1989 NORTON F1 ROTARY BACKGROUND
Norton’s liquid-cooled, twin-rotor Wankel motorcycle, the F1, was produced from 1989-1991, and was produced in very low numbers, typical of Norton’s rotary motorcycle business of the day . It was the ultimate development of Norton’s rotary engine program, following several generations of air-cooled twin-rotor Wankel-powered bikes, all produced in low numbers. Norton had inherited the rotary project from BSA, who merged with Norton, then collapsed. For their first effort, Norton built just 350 of the 588cc Interpol 2 (P41) police bike as pre-production prototypes from 1983-1988 to be tested under the rigorous conditions of daily police work with several police forces in England. Poor idling, constant overheating problems, and blown rotor seals were common. Next up was the P43 Classic in 1987 and 1988. It was an ambitious plan, and one that failed to find traction, as only 100 were built, and dealers had trouble selling them. The big failing of all the bikes was overheating, which the air-cooling was woefully inadequate to counter. So, the next bike, the 1988-1994 RCW588 racing bike, was water-cooled, which not only killed the overheating problems once and for all, but freed up loads of horsepower. A street version followed in 1989, the F1. This 1989 Norton F1 Rotary was caught at the 2017 Quail Motorcycle Gathering in Carmel Valley CA.

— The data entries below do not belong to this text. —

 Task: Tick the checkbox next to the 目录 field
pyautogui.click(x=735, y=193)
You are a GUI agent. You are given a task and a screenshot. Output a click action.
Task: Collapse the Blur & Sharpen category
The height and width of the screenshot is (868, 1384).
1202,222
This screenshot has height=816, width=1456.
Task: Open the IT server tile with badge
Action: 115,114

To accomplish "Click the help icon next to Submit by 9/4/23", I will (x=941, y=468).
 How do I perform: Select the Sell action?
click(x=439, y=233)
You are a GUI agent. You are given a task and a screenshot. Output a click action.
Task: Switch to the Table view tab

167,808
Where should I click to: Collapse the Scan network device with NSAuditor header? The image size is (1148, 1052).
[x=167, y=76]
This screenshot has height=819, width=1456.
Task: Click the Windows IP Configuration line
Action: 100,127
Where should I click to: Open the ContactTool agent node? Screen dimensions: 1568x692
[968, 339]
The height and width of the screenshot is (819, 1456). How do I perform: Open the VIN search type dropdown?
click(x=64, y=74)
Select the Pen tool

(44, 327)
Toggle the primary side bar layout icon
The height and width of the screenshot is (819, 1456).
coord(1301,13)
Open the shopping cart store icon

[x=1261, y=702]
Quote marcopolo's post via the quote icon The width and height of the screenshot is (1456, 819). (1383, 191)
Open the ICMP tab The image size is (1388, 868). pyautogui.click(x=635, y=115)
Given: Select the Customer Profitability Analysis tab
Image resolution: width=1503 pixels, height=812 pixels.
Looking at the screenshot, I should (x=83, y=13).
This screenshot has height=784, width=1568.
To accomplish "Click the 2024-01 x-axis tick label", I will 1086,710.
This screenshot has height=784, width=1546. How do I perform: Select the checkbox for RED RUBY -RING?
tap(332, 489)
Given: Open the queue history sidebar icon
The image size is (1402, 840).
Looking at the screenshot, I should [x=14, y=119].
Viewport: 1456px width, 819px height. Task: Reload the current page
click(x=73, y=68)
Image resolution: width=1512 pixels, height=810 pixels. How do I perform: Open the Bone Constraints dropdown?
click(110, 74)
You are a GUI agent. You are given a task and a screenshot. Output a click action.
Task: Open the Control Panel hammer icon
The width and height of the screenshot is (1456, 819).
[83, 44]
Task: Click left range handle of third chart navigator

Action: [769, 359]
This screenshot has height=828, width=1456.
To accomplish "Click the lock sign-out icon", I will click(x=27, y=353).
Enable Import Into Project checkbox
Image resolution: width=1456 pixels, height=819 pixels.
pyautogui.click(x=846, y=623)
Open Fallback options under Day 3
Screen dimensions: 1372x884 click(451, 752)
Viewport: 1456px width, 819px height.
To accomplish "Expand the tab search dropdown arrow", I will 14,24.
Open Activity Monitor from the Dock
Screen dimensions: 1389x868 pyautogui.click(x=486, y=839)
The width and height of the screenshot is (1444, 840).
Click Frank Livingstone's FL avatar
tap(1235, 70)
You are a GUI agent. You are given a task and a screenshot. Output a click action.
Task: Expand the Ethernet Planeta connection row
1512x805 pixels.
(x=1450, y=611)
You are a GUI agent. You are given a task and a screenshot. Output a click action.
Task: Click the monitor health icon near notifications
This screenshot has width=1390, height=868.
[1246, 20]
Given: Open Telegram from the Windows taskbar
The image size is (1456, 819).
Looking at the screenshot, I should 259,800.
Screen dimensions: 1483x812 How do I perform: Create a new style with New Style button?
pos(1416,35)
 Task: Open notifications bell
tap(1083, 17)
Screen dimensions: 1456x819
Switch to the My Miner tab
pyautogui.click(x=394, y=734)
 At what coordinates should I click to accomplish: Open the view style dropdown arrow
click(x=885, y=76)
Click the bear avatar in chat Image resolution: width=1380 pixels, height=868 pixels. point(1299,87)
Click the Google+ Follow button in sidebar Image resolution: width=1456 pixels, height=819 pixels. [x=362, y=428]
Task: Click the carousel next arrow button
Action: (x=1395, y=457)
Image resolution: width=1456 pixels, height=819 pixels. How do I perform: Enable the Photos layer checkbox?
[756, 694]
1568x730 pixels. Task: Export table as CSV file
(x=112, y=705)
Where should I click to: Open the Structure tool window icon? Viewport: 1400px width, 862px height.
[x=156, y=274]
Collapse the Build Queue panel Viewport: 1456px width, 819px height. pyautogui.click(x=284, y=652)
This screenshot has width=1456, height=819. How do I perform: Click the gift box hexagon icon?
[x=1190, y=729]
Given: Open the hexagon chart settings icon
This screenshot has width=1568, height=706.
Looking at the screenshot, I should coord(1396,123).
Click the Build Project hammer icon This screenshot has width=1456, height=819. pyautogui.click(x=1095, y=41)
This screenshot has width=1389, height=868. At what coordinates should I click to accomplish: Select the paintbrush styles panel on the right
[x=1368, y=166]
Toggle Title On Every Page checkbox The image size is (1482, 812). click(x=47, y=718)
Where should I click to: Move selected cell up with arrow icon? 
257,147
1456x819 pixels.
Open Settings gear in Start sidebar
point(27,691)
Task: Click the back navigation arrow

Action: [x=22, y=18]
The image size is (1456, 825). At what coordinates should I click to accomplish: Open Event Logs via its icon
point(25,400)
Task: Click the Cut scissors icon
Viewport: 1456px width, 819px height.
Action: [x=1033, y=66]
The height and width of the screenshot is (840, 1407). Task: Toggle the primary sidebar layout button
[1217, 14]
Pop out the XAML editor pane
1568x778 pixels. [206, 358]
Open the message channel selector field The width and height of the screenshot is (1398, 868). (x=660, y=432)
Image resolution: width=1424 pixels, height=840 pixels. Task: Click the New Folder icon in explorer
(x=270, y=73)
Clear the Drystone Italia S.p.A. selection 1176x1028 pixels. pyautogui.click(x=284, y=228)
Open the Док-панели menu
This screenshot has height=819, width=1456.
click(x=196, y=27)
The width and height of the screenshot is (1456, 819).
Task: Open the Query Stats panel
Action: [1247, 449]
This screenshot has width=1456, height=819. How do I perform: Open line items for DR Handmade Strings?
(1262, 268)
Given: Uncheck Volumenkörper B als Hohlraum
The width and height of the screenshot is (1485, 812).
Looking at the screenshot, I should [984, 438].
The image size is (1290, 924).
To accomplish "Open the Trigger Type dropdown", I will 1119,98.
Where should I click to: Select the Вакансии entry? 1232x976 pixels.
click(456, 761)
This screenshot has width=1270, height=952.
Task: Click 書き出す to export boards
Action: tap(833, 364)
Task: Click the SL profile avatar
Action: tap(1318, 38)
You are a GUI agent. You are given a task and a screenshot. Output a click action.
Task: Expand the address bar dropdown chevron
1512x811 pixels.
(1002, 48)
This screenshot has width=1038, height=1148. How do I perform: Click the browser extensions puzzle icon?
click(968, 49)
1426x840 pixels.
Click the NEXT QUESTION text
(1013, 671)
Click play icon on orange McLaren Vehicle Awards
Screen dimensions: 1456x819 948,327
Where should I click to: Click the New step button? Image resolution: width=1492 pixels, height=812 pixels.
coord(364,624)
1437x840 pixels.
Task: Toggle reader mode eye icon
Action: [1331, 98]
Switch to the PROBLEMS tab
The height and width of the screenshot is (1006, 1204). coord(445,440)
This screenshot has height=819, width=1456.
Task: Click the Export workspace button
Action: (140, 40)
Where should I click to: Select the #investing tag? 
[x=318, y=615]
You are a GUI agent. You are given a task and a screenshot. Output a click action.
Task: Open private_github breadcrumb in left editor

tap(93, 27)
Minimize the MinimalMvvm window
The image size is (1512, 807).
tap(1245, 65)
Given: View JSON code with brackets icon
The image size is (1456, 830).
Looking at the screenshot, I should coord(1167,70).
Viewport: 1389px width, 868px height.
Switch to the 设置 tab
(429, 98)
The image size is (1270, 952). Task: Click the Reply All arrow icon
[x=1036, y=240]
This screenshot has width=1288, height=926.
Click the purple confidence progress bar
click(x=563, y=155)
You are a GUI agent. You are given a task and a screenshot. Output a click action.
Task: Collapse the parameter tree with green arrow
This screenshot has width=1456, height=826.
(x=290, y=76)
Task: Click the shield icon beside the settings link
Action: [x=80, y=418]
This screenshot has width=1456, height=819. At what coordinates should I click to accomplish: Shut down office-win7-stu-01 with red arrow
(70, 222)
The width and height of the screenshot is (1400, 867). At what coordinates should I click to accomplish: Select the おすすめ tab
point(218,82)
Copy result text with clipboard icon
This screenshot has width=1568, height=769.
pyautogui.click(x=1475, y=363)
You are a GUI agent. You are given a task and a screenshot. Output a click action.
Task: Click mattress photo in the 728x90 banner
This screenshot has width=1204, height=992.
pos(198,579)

POLITICAL INTRIGUE BEHIND THE 1989 NORTON F1 ROTARY
After the slow-motion trainwreck that was the demise of the British motorcycle industry in the 1970s, only the beleaguered Meriden Co-Op (reduced to practically cottage industry-levels of Triumph Bonneville production), and Norton-Villiers Triumph (NVT). The last classic Norton Commando rolled off the line in 1975 with a few unsold units being retitled as ‘76s. NVT Engineering Ltd. closed in 1976. In 1978 Dennis Poore acquired the remaining assets to form Norton Motors Ltd. By 1982, Norton was back in the motorcycle business, building small numbers of rotary-powered Interpol 2 motorcycles for British police forces. Poore died in 1987, and Phillipe LeRoux acquired Norton to form the new publicly-traded company Norton Group PLC. At this point, the company went full-boat into the rotary-power business, with a whole line of Wankel-powered high-end motorcycles and ultralight/drone aircraft engines (their NR73 Wankel drone engine weighed just 22 pounds and made 38 horsepower). None of the motorcycles were ever built in large enough volumes to be profitable and by 1992 Norton was £7 million in debt (about $12.3 Million USD) and went bankrupt. LaRoux was investigated for financial improprieties, acquitted, and his business plan for Norton became the subject for a Harvard Business Review case study titled ”To Be or Not to Be in the Motorcycle Business”.
THE LOOK OF THE 1989 NORTON F1 ROTARY
The F1 is a slightly-detuned, street-legal version of Norton’s wicked RCW588 race bike (1988-1992). The race bikes were painted in a wide and sometimes wild variety of liveries, but all the F1 street bikes are painted exactly the same. They are all black with gold and and gray striping and trim, and bear the gold “JPS” logo on the tank, commemorating John Player Special, the British cigarette brand that sponsored Norton’s GP racing team.